(Task to carry out): Retype the line with "Click the Annuler button" exactly. Then retype every line after it through the end of the entries below, and nothing more, leaving out pictures.

^^^^^^^^

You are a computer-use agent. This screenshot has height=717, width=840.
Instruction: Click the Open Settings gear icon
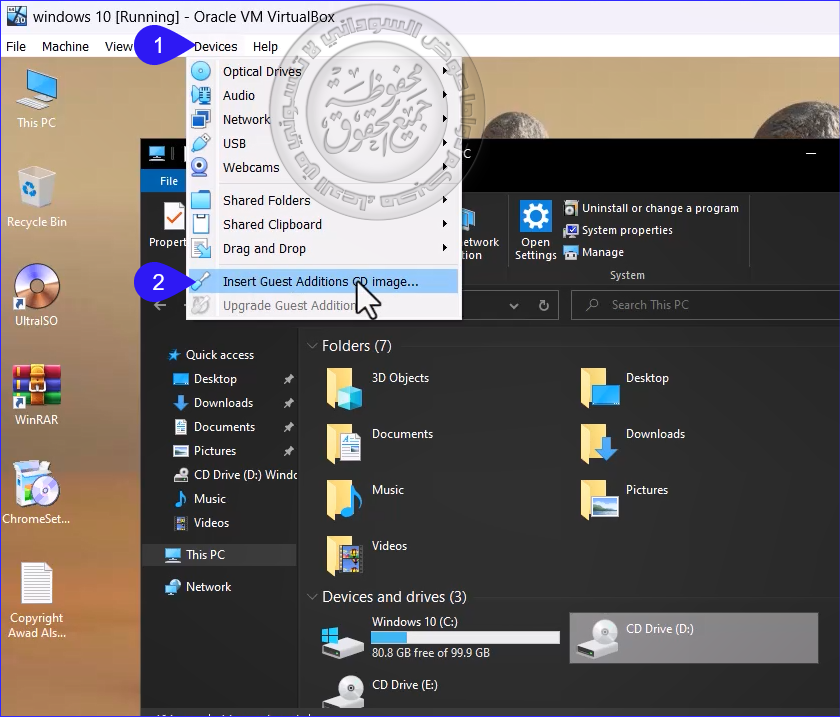click(535, 216)
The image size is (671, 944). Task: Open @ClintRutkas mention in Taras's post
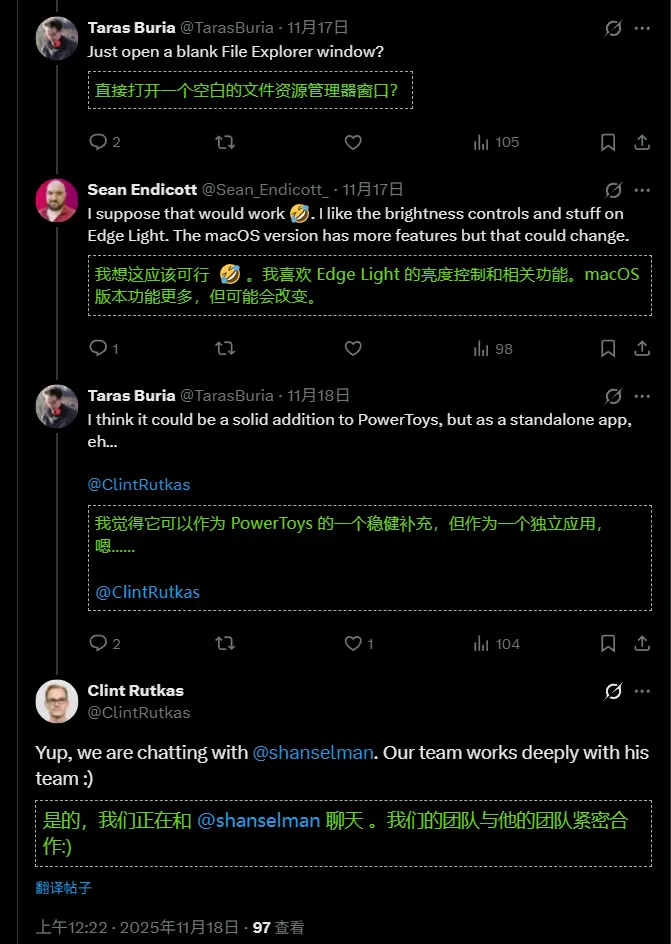click(x=139, y=484)
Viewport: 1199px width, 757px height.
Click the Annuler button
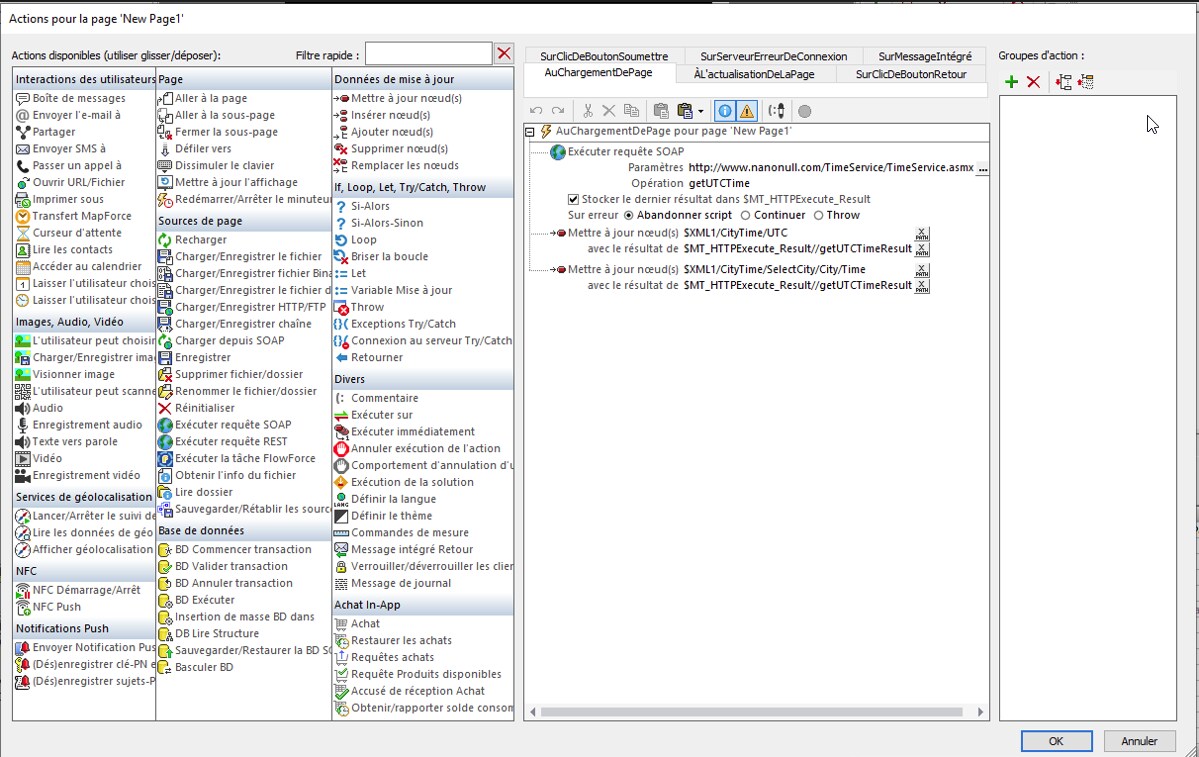click(1139, 741)
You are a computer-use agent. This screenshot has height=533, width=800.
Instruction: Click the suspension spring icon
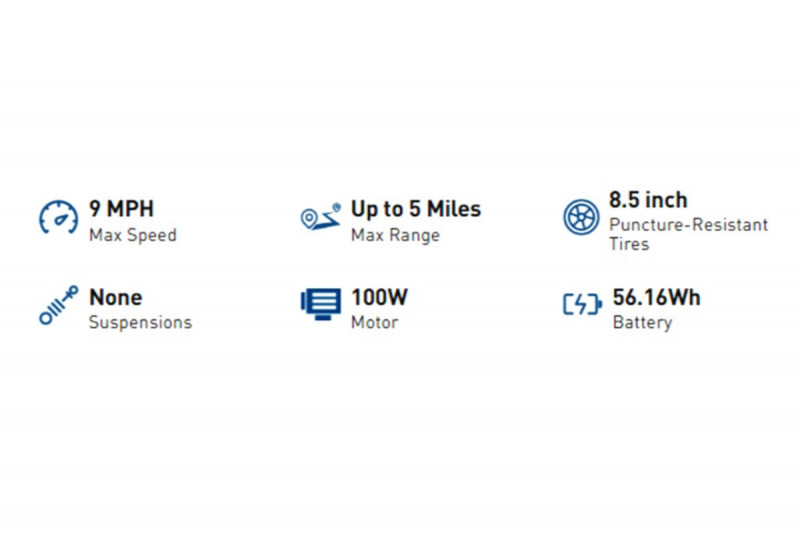[58, 306]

^^^^^^^^

(Written response):
Click the Annuler button
click(1139, 741)
You are a computer-use agent. This screenshot has height=533, width=800.
Instruction: Click the suspension spring icon
[58, 306]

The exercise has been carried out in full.